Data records
= Beginning of Section =

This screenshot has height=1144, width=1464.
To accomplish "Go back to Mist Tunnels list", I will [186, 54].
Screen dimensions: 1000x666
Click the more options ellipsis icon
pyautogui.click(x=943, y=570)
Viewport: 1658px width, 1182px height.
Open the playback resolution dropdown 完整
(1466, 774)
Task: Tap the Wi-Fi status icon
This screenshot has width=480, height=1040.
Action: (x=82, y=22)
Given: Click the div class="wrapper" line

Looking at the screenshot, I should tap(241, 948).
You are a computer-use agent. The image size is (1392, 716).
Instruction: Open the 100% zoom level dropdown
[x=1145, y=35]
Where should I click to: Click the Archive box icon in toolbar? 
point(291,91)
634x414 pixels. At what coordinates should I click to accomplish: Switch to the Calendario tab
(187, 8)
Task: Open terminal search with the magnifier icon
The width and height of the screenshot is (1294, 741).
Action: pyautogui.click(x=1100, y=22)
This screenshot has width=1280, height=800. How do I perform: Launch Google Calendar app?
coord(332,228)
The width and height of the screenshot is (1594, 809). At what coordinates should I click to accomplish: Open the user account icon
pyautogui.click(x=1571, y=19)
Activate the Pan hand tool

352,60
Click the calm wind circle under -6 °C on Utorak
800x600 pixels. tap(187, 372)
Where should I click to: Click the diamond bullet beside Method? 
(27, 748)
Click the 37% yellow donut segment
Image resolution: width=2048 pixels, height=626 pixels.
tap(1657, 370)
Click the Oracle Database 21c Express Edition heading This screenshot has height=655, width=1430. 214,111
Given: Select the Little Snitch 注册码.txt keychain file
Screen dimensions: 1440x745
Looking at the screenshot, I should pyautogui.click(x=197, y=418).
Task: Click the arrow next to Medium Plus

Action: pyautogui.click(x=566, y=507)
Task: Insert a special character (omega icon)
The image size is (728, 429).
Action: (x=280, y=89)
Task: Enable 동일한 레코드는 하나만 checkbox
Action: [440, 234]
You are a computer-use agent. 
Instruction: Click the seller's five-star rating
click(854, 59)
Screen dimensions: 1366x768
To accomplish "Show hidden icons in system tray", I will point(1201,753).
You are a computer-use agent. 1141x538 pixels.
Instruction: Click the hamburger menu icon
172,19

= End of Section =

Reproduce the entries above in full, exactly as they read.

EXERCISE OUTPUT
This screenshot has height=1144, width=1464.
To accomplish "Go back to Mist Tunnels list", I will [186, 54].
Screen dimensions: 1000x666
Click the more options ellipsis icon
pyautogui.click(x=943, y=570)
Viewport: 1658px width, 1182px height.
Open the playback resolution dropdown 完整
(1466, 774)
Task: Tap the Wi-Fi status icon
This screenshot has width=480, height=1040.
Action: (x=82, y=22)
Given: Click the div class="wrapper" line

Looking at the screenshot, I should tap(241, 948).
You are a computer-use agent. The image size is (1392, 716).
Instruction: Open the 100% zoom level dropdown
[x=1145, y=35]
Where should I click to: Click the Archive box icon in toolbar? 
point(291,91)
634x414 pixels. At what coordinates should I click to accomplish: Switch to the Calendario tab
(187, 8)
Task: Open terminal search with the magnifier icon
The width and height of the screenshot is (1294, 741).
Action: pyautogui.click(x=1100, y=22)
This screenshot has width=1280, height=800. How do I perform: Launch Google Calendar app?
coord(332,228)
The width and height of the screenshot is (1594, 809). At what coordinates should I click to accomplish: Open the user account icon
pyautogui.click(x=1571, y=19)
Activate the Pan hand tool

352,60
Click the calm wind circle under -6 °C on Utorak
800x600 pixels. tap(187, 372)
Where should I click to: Click the diamond bullet beside Method? 
(27, 748)
Click the 37% yellow donut segment
Image resolution: width=2048 pixels, height=626 pixels.
tap(1657, 370)
Click the Oracle Database 21c Express Edition heading This screenshot has height=655, width=1430. 214,111
Given: Select the Little Snitch 注册码.txt keychain file
Screen dimensions: 1440x745
Looking at the screenshot, I should pyautogui.click(x=197, y=418).
Task: Click the arrow next to Medium Plus

Action: pyautogui.click(x=566, y=507)
Task: Insert a special character (omega icon)
The image size is (728, 429).
Action: (x=280, y=89)
Task: Enable 동일한 레코드는 하나만 checkbox
Action: [440, 234]
You are a computer-use agent. 
Instruction: Click the seller's five-star rating
click(854, 59)
Screen dimensions: 1366x768
To accomplish "Show hidden icons in system tray", I will point(1201,753).
You are a computer-use agent. 1141x538 pixels.
Instruction: Click the hamburger menu icon
172,19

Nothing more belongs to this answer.